» **Lesetext**:
:::

Alles in allem war diese Sendung ein Tiefpunkt der Meinungsbildungskultur des ÖRR, in diesem Fall der ARD. Diese Sendung wurde offiziell von der Mio Media GmbH im Auftrag der ARD produziert. Da stellt sich mir die Frage, wer da wohl Sponsoring betrieben haben könnte. Man sollte mal professionell der Spur des Geldes folgen, finde ich. Ich habe selten eine so deprimierende Sendung gesehen und halte das entstandene Produkt für ein Paradebeispiel der Depravation 5 der deutschen TV-Medienkultur. Ich weiß ja nicht, was die anderen Kommentatoren in dieser Sendung gesehen haben, aber in meinen Augen hat hier Frau Wagenknecht sich ausgesprochen routiniert und wacker geschlagen. Ich sah sie nicht in die Ecke gedrängt. Und selbst die FAZ sah das Ganze in einem, wenn auch für meinen Geschmack unseligem Licht:

Dass die ARD-Talkshows der BSW-Gründerin eine noch größere Bühne bieten könnten als bisher, schien ausgeschlossen. Doch dann kam Caren Miosga auf die Idee, Wagenknechts Rhetorik zu entlarven. Es ging dramatisch schief. FAZ

Ich sah Frau Wagenknecht in diesem Duell in der Rolle des David, der gegen einen durch den Gastgeber und die Helfer-Gäste sich zusammensetzenden Goliath klar gewonnen hat. Ich wünsche mir noch viele Talk-Shows dieser Art, auch wenn mir Frau Wagenknecht dabei etwas leid tun wird. Aber so wird das BSW bekannt, beliebt und hebt sich ab durch eine bisher ungewohnte sachliche Auseinandersetzung mit der derzeitigen politischen Landschaft. Darin hätte sie dann ein Alleinstellungsmerkmal, das weitere Erfolge bei Wahlen verspricht. Frieden, Freiheit und eine bürgerorientierte Innen- und Wirtschaftspolitik sind die tragenden Säulen der heutigen Zeit. Hier hat das BSW nicht nur neue Konzepte, sondern sogar ein besonders gutes Händchen in der Mediendarstellung, die alle Arten von Doppelstandards vermeidet. Ich werde Frau Wagenknecht und das BSW weiterhin unterstützen. Ich wüsste nicht, wen ich sonst wählen könnte, ohne die Demokratie zu verraten.

  1. Schau-Moderation: abgeleitet von dem Begriff Schau-Prozess, mit dem Diktatoren ihre politischen Gegner medial wirksam zu zerstören versuchen.

:::

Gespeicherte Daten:
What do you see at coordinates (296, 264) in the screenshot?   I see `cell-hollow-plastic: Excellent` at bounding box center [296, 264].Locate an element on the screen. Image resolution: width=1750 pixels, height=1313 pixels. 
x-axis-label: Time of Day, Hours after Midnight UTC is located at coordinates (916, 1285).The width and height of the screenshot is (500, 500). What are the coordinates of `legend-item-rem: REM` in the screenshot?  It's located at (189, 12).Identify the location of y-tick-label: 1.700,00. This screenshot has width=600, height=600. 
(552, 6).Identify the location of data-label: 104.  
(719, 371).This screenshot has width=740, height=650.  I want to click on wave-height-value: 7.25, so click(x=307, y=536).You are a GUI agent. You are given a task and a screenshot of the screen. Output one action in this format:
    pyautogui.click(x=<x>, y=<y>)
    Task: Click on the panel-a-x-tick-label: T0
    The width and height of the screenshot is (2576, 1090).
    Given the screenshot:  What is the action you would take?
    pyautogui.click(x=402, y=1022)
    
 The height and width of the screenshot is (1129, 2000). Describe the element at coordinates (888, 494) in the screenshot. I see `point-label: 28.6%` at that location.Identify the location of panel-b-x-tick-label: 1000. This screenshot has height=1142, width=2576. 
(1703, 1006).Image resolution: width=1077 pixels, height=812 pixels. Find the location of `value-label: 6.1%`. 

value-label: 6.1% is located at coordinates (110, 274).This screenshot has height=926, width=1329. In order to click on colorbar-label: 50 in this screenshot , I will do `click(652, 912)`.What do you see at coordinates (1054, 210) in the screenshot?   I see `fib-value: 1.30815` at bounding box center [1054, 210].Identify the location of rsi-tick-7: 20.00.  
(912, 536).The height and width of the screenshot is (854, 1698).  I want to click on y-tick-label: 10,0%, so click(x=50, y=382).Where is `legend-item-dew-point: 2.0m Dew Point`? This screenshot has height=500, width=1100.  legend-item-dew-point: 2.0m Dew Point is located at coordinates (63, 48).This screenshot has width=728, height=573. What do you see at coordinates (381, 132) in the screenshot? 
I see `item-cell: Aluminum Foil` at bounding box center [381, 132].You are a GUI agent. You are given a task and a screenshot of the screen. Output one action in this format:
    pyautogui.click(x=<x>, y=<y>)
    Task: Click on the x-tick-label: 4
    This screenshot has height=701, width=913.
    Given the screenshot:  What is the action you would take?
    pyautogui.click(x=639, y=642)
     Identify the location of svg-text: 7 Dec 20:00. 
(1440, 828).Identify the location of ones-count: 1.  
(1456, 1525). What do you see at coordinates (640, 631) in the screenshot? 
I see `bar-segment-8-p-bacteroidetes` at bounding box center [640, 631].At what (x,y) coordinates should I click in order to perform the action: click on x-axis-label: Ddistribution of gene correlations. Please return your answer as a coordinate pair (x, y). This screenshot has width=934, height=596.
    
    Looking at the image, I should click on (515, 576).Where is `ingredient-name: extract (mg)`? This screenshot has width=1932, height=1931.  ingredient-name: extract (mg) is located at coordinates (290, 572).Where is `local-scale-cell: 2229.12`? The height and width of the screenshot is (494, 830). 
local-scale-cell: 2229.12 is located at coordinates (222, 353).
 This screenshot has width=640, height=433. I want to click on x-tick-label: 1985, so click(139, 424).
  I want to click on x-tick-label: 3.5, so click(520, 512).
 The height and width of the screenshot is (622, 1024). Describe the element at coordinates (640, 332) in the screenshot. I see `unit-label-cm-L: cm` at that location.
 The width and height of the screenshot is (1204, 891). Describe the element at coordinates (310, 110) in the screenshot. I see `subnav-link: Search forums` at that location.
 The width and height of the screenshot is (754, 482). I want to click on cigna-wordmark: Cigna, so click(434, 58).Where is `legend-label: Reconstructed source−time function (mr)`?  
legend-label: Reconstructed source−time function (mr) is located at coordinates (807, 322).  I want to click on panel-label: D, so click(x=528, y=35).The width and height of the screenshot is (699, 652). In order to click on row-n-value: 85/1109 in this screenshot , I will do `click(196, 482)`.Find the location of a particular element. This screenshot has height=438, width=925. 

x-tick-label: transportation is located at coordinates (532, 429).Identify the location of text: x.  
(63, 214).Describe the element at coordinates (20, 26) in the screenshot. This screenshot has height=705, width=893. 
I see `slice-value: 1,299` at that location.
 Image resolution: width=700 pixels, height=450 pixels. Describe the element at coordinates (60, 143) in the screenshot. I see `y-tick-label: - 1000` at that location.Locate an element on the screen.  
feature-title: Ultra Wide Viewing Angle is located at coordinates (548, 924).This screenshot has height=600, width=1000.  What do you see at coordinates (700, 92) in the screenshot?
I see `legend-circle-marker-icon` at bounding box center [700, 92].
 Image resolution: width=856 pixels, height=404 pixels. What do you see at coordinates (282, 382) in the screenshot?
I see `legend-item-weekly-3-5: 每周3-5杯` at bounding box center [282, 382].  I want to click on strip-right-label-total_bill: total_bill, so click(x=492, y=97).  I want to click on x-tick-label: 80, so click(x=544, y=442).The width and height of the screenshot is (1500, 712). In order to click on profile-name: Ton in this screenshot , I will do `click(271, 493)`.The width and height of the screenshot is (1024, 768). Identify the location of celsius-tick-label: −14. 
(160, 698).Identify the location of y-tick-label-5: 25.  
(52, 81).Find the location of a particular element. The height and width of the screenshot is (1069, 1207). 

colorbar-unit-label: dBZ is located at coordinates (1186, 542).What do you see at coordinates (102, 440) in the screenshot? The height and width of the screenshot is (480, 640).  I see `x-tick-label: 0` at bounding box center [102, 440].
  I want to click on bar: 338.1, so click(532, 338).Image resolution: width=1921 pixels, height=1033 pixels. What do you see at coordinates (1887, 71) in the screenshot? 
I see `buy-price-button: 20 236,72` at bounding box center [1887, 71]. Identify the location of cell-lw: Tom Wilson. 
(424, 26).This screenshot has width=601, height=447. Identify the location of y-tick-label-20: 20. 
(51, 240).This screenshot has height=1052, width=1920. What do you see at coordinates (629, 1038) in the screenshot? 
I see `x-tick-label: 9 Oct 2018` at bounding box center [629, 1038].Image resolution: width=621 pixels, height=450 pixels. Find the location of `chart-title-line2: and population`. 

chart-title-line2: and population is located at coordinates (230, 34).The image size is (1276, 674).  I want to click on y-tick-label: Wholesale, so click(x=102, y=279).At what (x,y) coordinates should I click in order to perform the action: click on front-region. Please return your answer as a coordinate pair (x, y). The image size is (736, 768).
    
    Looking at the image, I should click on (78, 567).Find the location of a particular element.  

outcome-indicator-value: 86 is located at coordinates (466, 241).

:::

» **Ihre Aufgabe**: Führen Sie den oben stehenden Text über die ARD-Talkshow mit Frau Wagenknecht im Anschluss an seinen letzten Satz weiter.

» **Ihre Antwort**:
  2. Die Bezeichnung öffentlich-rechtlicher Rundfunk gilt für zwei Begriffe – die Hörfunk- und Fernsehprogramme und die Organisationsstruktur öffentlich-rechtlicher Rundfunkanstalten. Er wird hauptsächlich durch Gebühren finanziert. Sein Gegenstück ist der privatrechtliche Rundfunk. Zusammen mit ihm bildet der öffentlich-rechtliche Rundfunk das Duale Rundfunksystem. Der privatrechtliche Rundfunk finanziert sich hauptsächlich über Werbeeinnahmen. Wikipedia (DE)
  3. Der sich als Kommunikationsforscher darstellende Herr Hillje, der das Auftreten von Frau Wagenknecht in Veranstaltungen zu analysieren versuchte, ist Wahlkampfleiter der Grünen und ganz und gar kein unabhängiger Experte.
  4. Die Süddeutsche Zeitung beschreibt die Publikationen des Verlags als „in die Tiefe gehende Informationsangebote, die auf eine sehr kleine, aber zahlungskräftige Zielgruppe zugeschnitten sind“, der monatliche Abonnementspreis für die täglich erscheinenden kostenpflichtigen Newsletter beträgt rund 200 Euro. Table Media vertreibt seit 2021 die Newsletter China.Table und Europe.Table, die fünfmal pro Woche per E-Mail verschickt und deren Inhalte auf der Website von Table Media veröffentlicht werden. In den Jahren 2021 bis 2023 kamen weitere Angebote zu den Themen Bildungspolitik, Forschungspolitik, internationale Klimapolitik, Außen- und Sicherheitspolitik, ESG (Nachhaltigkeitspolitik) und Afrika hinzu. Daneben gibt es werktäglich den kostenlosen Newsüberblick 100 Headlines und mit Berlin.Table einen kostenlosen Newsletter zur Bundespolitik. Seit Januar 2024 gibt es außerdem mit dem Table.Today ein Audioformat, das werktäglich erscheint und sich mit bundespolitischen Themen beschäftigt. Der ca. 30-minütige Podcast wird von Helene Bubrowski und dem von Media Pioneer AG zu Table.Media gewechselten Michael Bröcker moderiert…Kritiker problematisieren am von Turner mit Table.Media verfolgten „Deep Journalism“ eine zunehmende Polarisierung der Medienlandschaft in kostenfreie Angebote von geringen Aufklärungsgrad (Clickbaits) und über „hochpreisige“ Newsletterformate vermittelte Hintergrundrecherchen mit verringertem Zugang für die breite Öffentlichkeit. Wikipedia.org
  5. Verlust sittlichen und normgebundenen Verhaltens.